THE BLOG
11/04/2013 04:31 pm ET Updated Jan 23, 2014

What Entrepreneurs Need to Know About Long-term Success

The company that I founded turned 13 years old recently. I guess in this environment, that's like lasting for 100 years. Did I think that first day, when I woke up both excited and scared, that this little idea of mine would take me on this long, wild, crazy journey for well over a decade?

The honest answer is yes and no. I had engineered the company from the beginning to be long lasting (ownership structure; vision; business model; etc.) but I also know that there were plenty times early on (and later) when I was close to the edge and didn't really know what was around the corner -- I just kept going.

I often get questions about how to keep up motivation and focus over the long term, especially with all the challenges and headwinds that entrepreneurs face. My advice is really not that different to someone who decides to jump from dating to marriage (though ideally there's no "exit plan" from a marriage).

Follow Your Passion. Unless you are really, really passionate about what you do you'll fail. It's that simple. Michael Jordan, Zinedine Zidane and Ayrton Senna didn't become winners by showing up for the money.
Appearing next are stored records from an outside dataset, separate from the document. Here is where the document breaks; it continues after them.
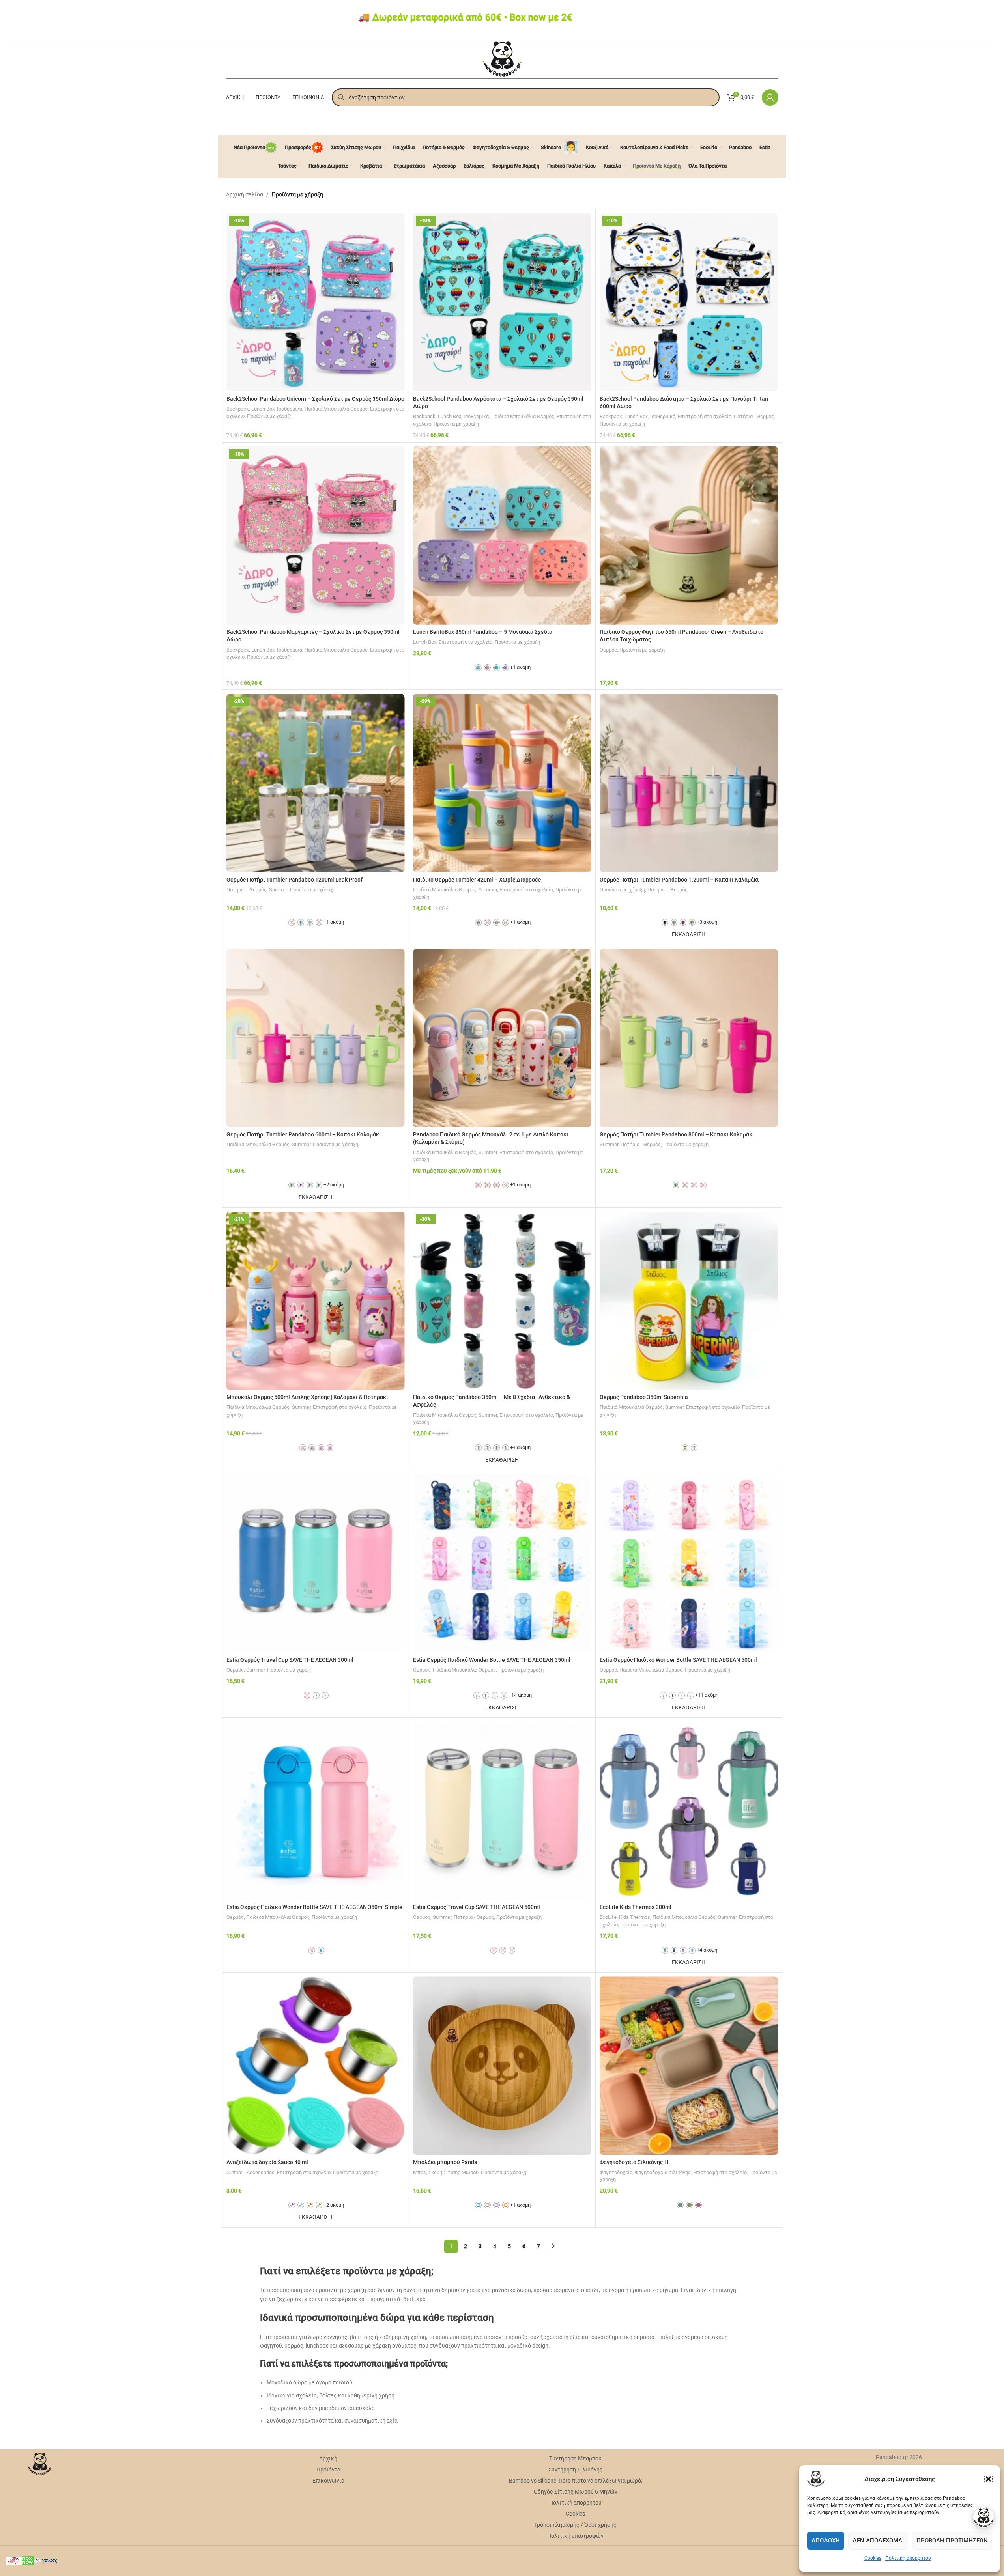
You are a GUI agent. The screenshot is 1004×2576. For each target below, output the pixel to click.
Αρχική (328, 2458)
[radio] (478, 668)
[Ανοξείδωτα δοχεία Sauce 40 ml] (315, 2065)
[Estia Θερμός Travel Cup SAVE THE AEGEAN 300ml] (315, 1563)
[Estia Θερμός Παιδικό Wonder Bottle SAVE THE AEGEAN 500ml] (689, 1563)
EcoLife (608, 1917)
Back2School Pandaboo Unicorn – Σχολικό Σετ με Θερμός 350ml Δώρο (315, 399)
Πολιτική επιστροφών (575, 2536)
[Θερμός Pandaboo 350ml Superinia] (689, 1301)
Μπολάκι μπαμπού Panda (445, 2162)
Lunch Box (263, 409)
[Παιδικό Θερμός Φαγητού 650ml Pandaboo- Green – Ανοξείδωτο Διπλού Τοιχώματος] (689, 535)
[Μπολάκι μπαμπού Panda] (502, 2065)
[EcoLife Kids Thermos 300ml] (689, 1811)
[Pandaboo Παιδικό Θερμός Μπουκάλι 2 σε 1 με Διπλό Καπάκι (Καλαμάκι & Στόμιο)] (502, 1038)
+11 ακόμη (706, 1695)
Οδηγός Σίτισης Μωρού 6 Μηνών (575, 2491)
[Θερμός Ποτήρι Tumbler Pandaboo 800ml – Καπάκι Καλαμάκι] (689, 1038)
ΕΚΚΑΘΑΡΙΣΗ (688, 934)
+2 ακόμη (333, 1185)
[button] (988, 2479)
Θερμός (608, 650)
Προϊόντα (328, 2469)
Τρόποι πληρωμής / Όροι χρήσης (575, 2525)
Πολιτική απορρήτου (908, 2558)
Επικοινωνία (328, 2480)
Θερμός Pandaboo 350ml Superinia (644, 1397)
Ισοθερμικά (289, 409)
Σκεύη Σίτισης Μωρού (453, 2172)
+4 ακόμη (520, 1447)
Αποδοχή (825, 2540)
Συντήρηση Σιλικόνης (575, 2469)
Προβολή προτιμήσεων (952, 2540)
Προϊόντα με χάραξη (269, 416)
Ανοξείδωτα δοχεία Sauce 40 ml (267, 2162)
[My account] (770, 97)
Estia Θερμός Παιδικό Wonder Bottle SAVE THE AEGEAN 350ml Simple (314, 1907)
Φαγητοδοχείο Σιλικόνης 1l (634, 2162)
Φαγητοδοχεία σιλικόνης (663, 2172)
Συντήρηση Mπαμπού (575, 2458)
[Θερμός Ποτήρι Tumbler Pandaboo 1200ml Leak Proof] (315, 783)
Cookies (872, 2558)
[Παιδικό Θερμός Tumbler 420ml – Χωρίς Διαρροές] (502, 783)
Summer (278, 890)
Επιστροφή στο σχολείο (704, 416)
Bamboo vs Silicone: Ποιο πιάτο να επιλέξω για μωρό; (575, 2480)
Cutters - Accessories (250, 2172)
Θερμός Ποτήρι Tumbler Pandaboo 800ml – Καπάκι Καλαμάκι (677, 1134)
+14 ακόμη (520, 1695)
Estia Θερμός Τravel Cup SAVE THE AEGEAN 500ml (476, 1907)
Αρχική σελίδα (244, 194)
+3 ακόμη (707, 922)
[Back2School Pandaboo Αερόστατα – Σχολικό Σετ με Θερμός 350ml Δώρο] (502, 302)
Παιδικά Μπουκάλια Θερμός (336, 409)
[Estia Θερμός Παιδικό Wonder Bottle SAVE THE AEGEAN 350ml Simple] (315, 1811)
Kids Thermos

Passion fuels and gets you through the tough times. The money follows.

Define a Mission that's Bigger than Money. Money is a motivator, but not the best one. In the early days of a company, there's no money, let's face it. To get people to join you and to really stick with you through thick and thin you need to define a vision that's bigger than mere financial gains in the future. People need to believe they are doing something for a greater purpose. At Sonicbids, the mission from day one was to help all emerging artists, regardless of genre or passport, to develop an audience by connecting them with the right promoters.

Serve a Real Need. Sonicbids helps bands get gigs. Bands needed ways to connect with promoters since ancient Greece. Unless your company is addressing a real and acute pain point, you'll end up a time keeper, not a clock builder to paraphrase Jim Collins.
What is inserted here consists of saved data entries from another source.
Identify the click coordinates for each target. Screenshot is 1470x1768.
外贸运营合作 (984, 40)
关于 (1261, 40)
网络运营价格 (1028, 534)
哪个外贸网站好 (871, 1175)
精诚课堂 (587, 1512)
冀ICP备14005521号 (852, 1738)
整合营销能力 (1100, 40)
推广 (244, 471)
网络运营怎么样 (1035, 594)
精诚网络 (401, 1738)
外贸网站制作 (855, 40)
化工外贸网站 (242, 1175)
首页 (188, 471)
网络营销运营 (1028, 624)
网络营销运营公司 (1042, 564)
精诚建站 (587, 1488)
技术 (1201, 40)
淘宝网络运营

Be Picky about Picking a Team. Your early team determines just about everything that follows it. Pick them wisely. The early years of a company are intense, fun, exhilarating and exhausting. You need a team that shares your passion and vision and above all, acts and thinks like a unit. In the early days of Sonicbids, we all had to vote in a new person to join the team. That feeling of togetherness kept our motivation and energy high.

Love Your Customers. To this day, nothing is more fun for me that going out there and meeting and talking with the people that use Sonicbids -- bands or promoters. Some of my dearest friends around the world are Sonicbids' customers. It's easy to lose sight, especially as company grows and operations swamps everything, of why you're doing what you're doing. Talk about a motivation killer.
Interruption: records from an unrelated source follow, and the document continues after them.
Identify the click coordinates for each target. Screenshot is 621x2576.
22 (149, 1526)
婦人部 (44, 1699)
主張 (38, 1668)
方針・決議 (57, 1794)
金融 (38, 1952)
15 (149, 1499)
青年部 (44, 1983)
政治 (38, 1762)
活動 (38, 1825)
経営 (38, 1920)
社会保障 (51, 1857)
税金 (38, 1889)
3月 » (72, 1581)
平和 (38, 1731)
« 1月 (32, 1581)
Downs come with Ups. The long term game means that you'll inevitably deal with setbacks and losses and days that are miserable and times that are tough. Just accept that as a part of life and keep moving forward.

Be Focused but Don't Get Boxed In. Over the last 13 years that only constant at Sonicbids has been the the mission of company. But we did not hesitate to expand the definition of what's a promoter, when we saw blogging, podcasting, social networks or consumer brands become megaphones for new music.

Know When it's Time to Exit. I don't know about you but I think Roger Federer should consider calling it a career soon. Time catches up with all champions and market shifts catch up with all companies. I made the decision to sell Sonicbids when I felt that our own financial resources would not be adequate to keep us in a leadership position for long. 13 years later, Sonicbids is still standing and fighting in the arena.